Printemps used to pitch its wares largely to a home audience, but about seven years after the Italian Cesare took the reins it has changed direction and now puts much greater emphasis on international shoppers, particularly Chinese.
De Cesare says he has worked with Asian countries for many years - between 1999 and 2002 he was general manager and president of the cosmetics division of Procter & Gamble in Japan and believes the burgeoning Chinese middle class will deliver a rich cash flow to European retailers, many of whom have struggled in the continent's financial malaise.
For example, he says, European boutique stores usually feel a lull in business early in the year, after the Christmas shopping rush, but he sees Chinese shoppers as filling that breach as they travel to Europe during the Chinese New Year holiday period.

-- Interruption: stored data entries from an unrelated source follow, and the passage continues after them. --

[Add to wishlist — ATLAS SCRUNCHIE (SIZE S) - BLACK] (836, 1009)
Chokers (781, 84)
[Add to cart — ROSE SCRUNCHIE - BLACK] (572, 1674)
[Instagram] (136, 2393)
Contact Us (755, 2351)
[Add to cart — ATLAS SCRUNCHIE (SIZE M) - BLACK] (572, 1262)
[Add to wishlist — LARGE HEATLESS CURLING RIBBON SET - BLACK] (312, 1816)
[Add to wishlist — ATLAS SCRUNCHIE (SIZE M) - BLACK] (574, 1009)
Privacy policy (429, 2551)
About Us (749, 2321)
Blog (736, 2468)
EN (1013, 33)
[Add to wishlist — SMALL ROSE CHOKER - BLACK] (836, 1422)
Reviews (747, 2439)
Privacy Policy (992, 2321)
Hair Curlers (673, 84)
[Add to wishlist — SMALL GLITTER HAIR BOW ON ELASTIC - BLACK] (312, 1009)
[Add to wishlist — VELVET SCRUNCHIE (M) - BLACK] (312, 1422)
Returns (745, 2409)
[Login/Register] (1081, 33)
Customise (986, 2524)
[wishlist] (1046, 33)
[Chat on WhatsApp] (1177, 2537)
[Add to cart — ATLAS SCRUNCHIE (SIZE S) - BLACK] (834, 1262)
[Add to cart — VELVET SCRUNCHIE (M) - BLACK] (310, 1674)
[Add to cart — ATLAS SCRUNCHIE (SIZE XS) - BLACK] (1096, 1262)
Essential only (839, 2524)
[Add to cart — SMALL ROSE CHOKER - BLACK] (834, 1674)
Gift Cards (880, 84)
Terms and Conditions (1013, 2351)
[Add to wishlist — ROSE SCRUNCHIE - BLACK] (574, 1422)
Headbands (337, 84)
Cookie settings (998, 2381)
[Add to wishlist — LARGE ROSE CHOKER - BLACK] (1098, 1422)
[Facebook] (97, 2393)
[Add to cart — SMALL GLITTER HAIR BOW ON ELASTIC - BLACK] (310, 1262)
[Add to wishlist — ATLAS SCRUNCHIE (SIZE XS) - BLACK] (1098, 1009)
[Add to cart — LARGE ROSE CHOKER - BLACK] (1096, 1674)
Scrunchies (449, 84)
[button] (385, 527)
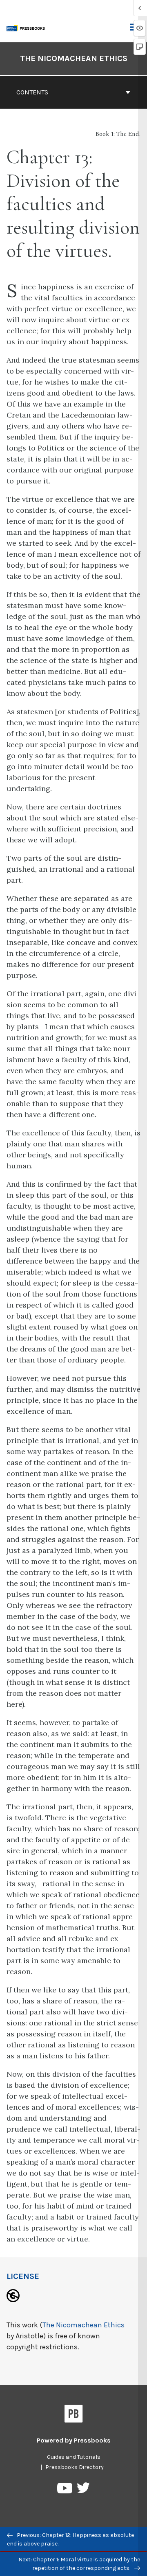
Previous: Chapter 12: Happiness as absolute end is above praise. (70, 2539)
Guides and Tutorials (73, 2457)
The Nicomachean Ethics (73, 58)
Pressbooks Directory (74, 2467)
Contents (32, 92)
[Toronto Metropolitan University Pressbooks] (27, 27)
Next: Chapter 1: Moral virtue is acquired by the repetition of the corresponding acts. (79, 2564)
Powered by (74, 2440)
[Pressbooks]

To that end, in recent years the store has put a great deal of effort into celebrating Chinese New Year. This year, a dragon dance was performed in front of the department store with Miss France Camile Cerf on hand to welcome customers.
"We also celebrate Russian New Year, but not on this scale," De Cesare says. "No one can compete with the size of the Chinese New Year celebrations."
Seven or eight years ago Printemps engaged Chinese marketing people for the first time, something De Cesare reckons was a first in France for a big department store.
These days when you walk into the store during the Spring Festival period, the decorations and signs in Chinese are hard to miss.
"We are working hard to attract more Chinese customers this year," De Cesare says. "It will be one of our most important tasks of the year."
A report by the Chinese luxury industry researcher China Fortune Character says Chinese were the biggest buyers of luxury goods worldwide last year, accounting for 46 percent of sales, valued at $106 billion. Seventy-six percent of the Chinese purchases were made outside China, the report says.
With Chinese customers uppermost in mind, Printemps opened a store inside the Louvre 15 months ago, a shop the newspaper Le Monde called "a new temple of Parisian luxury".
"That was the first Printemps store we have opened in the past 32 years," De Cesare says.
"We are well aware that almost all Chinese tourists in Paris go to the Louvre, and we know they have little time to do everything. We thought it would be incredibly convenient for them to have the store inside the entrance of the world's preeminent museum."
Over the past seven years, De Cesare says, he has seen a huge change in what Chinese customers are looking for.
"They are now a lot more sophisticated in luxury than they used to be. They now want things that consist of more than just a well-known logo. Many of them used to buy handbags such as those made by Gucci, Prada or Louis Vuitton. They have now discovered other French brands, and in doing so have become a very important customer in this category."